§ ACTIVITY
The response must be the exact lines from the one that contains "Viewport: 1205px width, 453px" through the end of the material, with no pictures and no additional lines.

·····

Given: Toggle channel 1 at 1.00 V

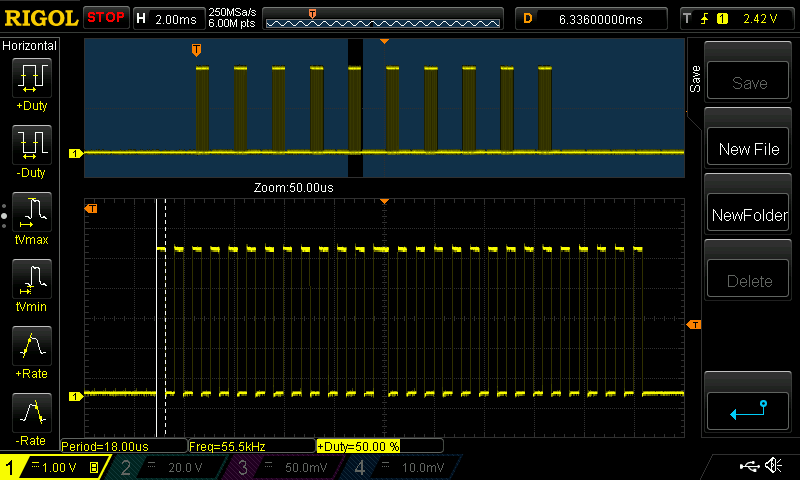Looking at the screenshot, I should 55,467.
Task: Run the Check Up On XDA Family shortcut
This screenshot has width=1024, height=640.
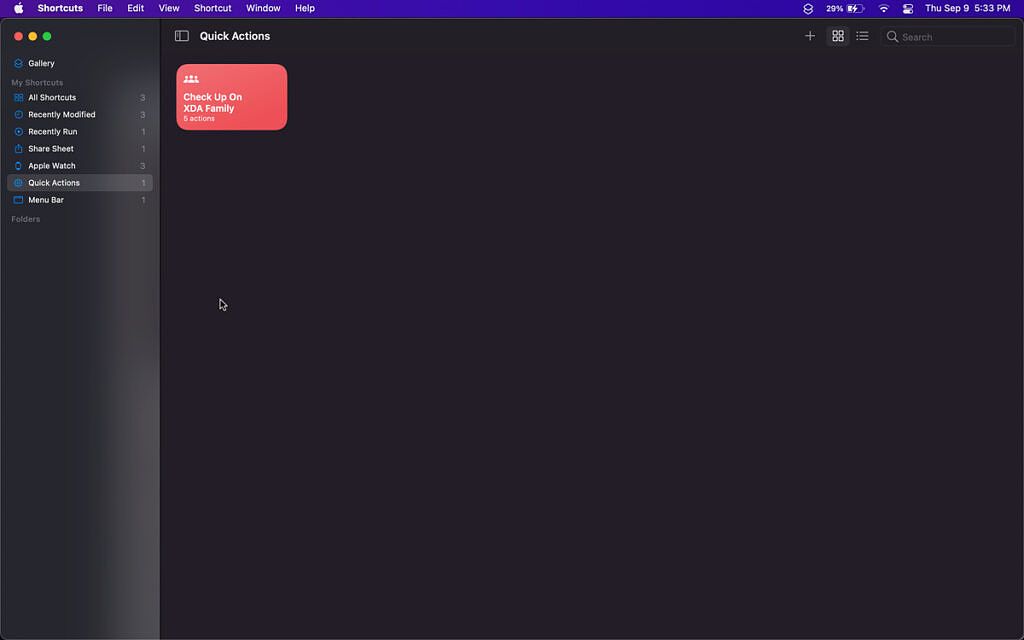Action: [231, 96]
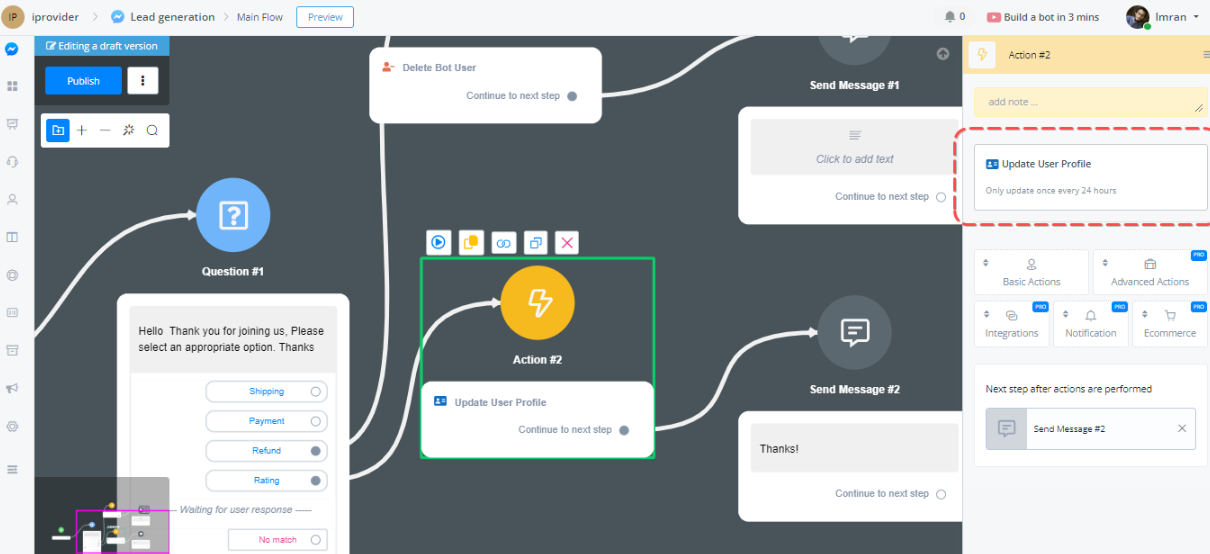Expand the Advanced Actions section
The image size is (1210, 554).
coord(1149,272)
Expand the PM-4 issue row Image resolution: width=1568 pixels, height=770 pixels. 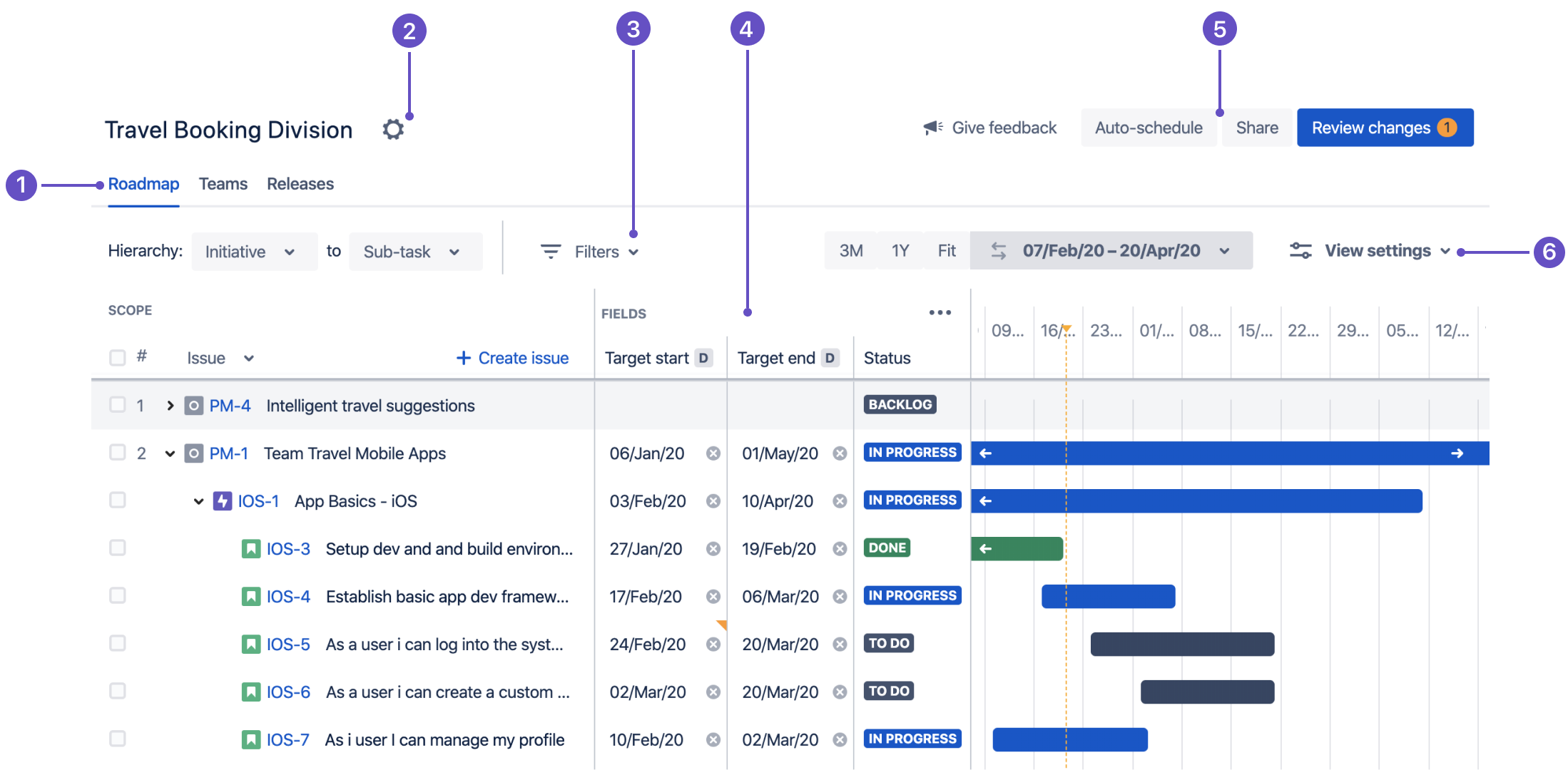click(x=170, y=406)
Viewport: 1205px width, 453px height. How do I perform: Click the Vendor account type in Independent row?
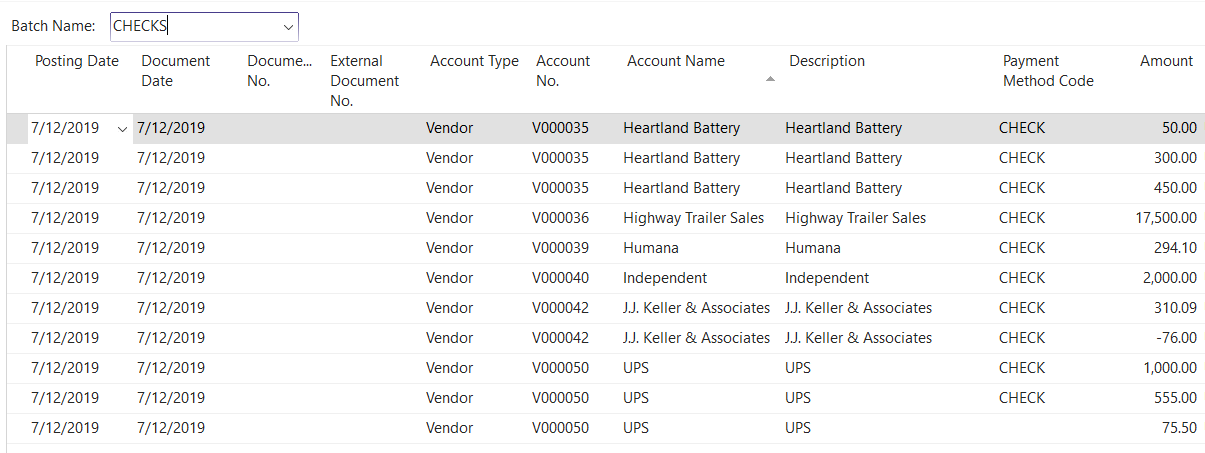pyautogui.click(x=449, y=278)
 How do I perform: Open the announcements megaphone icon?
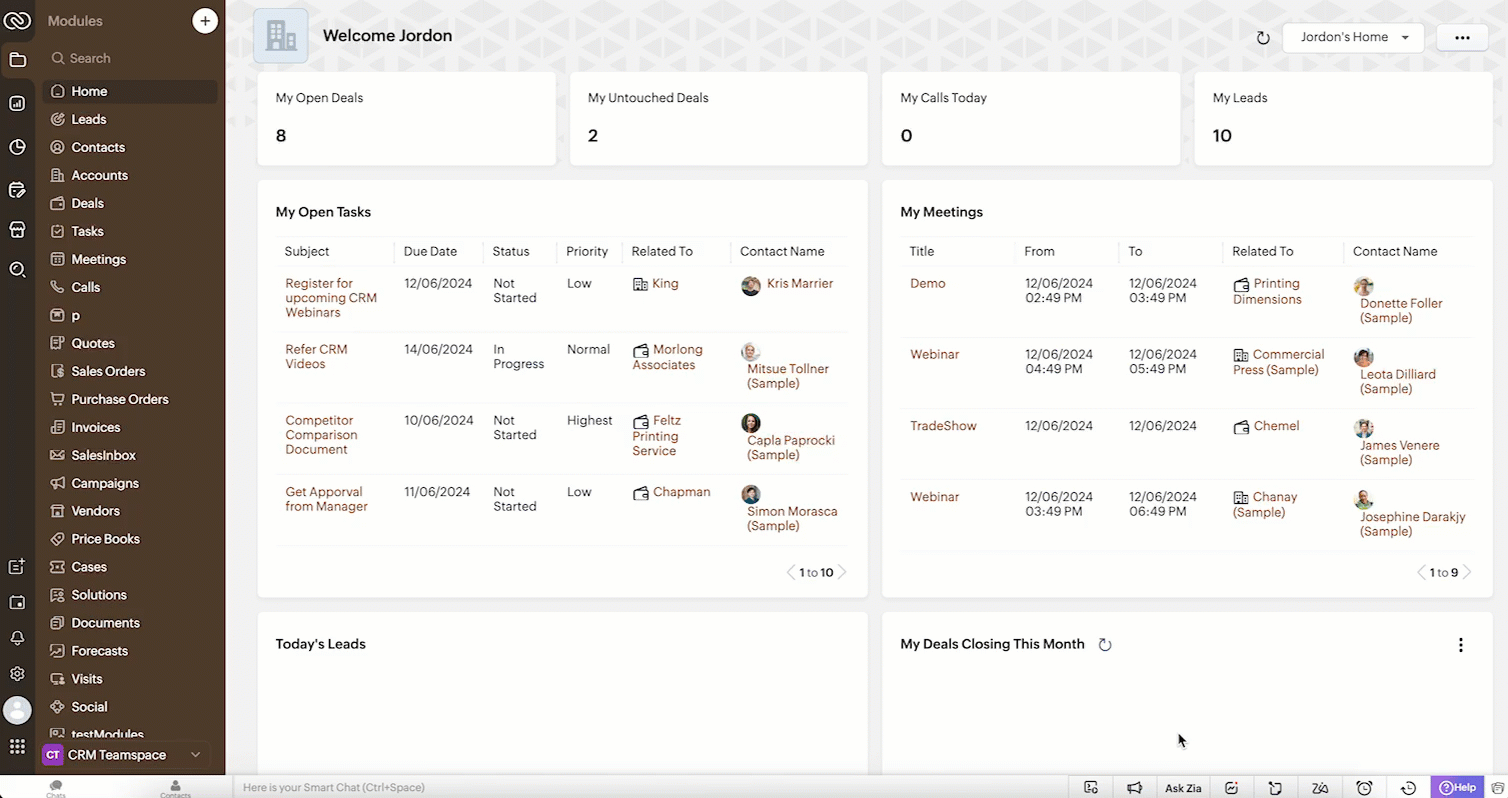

·····

§ SOLUTION
Viewport: 1205px width, 453px height. How do I perform: Click the Vendor account type in Independent row?
pyautogui.click(x=449, y=278)
 How do I perform: Open the announcements megaphone icon?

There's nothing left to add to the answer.